MLB insider Ken Rosenthal took the Detroit Tigers to task, exposing their deficiencies this season and blaming general manager Al Avila for failures.
Detroit sits fourth in AL Central standings with a 26-42 record, one win ahead of the last-place Kansas City Royals.
Although the Royals are mailing it in this year as endless Andrew Benintendi rumors swirl about, the Tigers have already embarked on an ambitious rebuild, notably with the offseason signing of Javier Báez.
But as The Athletic’s Ken Rosenthal notes, “a rebuild does not end with the signing of one or two free agents, or the promotions of one or two top prospects.”
“Even the best teams continually chip away at their deficiencies,” Rosenthal continued. “And only through proper evaluating and deft maneuvering can a middling club like the Tigers ascend to elite.”
Rosenthal then outlines the many failures Detroit has endured in 2022, all stemming from longstanding structural issues that led them to this disappointing point.

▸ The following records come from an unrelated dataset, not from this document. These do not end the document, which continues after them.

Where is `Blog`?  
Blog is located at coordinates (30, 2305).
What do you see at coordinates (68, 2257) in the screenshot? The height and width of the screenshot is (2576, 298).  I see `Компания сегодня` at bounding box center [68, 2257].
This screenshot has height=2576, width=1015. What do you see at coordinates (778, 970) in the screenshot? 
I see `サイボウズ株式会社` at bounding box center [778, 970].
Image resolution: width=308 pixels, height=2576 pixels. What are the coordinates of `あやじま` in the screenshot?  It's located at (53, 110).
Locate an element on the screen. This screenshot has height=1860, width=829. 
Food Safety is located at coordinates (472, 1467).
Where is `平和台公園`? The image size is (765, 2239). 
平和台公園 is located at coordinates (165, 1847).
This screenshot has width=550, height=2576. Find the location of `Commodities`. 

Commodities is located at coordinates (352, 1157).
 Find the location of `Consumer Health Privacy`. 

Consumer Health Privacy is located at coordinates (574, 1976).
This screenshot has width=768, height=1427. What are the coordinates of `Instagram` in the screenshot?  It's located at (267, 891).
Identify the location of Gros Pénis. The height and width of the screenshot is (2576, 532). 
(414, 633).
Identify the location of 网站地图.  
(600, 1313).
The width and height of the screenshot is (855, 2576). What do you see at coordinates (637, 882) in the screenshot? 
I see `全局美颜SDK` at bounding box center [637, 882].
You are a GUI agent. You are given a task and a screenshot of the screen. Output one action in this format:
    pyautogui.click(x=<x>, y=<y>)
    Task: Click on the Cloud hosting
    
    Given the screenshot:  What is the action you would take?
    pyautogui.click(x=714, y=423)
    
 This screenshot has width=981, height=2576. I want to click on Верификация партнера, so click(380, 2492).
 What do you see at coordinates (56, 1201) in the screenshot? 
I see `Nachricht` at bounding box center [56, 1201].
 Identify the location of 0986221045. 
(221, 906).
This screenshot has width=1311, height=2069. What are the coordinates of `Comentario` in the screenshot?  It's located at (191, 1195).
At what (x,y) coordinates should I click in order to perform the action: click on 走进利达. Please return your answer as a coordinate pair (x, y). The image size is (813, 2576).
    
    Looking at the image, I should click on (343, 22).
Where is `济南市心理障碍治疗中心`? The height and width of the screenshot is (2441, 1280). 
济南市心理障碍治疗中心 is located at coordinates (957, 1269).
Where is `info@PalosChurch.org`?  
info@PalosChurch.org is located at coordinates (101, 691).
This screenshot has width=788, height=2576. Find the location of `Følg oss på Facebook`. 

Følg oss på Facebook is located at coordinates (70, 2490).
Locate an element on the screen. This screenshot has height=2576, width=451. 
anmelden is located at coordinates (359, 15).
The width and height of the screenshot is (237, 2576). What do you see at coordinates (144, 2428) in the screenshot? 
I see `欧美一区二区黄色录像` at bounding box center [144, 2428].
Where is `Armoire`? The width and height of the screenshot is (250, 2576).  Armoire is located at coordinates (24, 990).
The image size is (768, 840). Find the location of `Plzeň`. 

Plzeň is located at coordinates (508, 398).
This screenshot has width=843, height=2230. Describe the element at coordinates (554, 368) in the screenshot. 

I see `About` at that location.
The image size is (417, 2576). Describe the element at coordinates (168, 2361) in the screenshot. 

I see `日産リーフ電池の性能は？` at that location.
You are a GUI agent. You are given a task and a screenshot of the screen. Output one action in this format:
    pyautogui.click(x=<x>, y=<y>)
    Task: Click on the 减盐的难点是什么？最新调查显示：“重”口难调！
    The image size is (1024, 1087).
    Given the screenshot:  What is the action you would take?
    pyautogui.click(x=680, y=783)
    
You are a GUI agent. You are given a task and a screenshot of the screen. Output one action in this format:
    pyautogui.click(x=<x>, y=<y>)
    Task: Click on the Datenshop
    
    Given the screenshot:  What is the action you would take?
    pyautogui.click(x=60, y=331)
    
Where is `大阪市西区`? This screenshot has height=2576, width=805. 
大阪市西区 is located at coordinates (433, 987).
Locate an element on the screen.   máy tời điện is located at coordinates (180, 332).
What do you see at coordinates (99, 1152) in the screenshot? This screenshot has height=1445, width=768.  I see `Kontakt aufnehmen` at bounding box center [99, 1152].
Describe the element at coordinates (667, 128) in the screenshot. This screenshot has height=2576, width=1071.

Ken Rosenthal outlines everything that’s wrong with the Detroit Tigers in 2022
Injuries have thrown a wrench into Detroit’s plans for 2022, with Tarik Skubal the only Opening Day player operating at full capacity. Still, injuries can’t explain why manager AJ Hinch chose to use three position players to pitch rather than utilizing his 10-man bullpen. That mistake proved costly in a 13-0 loss to the White Sox, where a scoreless Tigers team had little to lose by digging into their bullpen.
These kinds of mismanagements, coupled with the reality that Tigers hitters are batting at a “historically futile level,” make Rosenthal’s sharp writing almost comical if it weren’t utterly tragic.
General manger Al Avila declared that the entire organization is upset about the disappointing results, but according to Rosenthal, rival executives wonder “whether Avila is creative and savvy enough to build a consistent winner.”
For example, Avila pinned the team’s hopes and dreams on 29-year-old shortstop Javier Báez, but Rosenthal now notes that an underperforming Báez “might never fulfill his offensive promise.” That’s unfortunate, considering that the Tigers shelled out $140 million over six years to acquire him.
Rosenthal’s writing seems prescient when it comes to the Tigers, as today’s downfall has been preceded by years of mismanagement. Perhaps it’s not all that difficult to predict that if Avila doesn’t change the way Detroit does business, the Tigers will continue to sit at the bottom of divisional standings.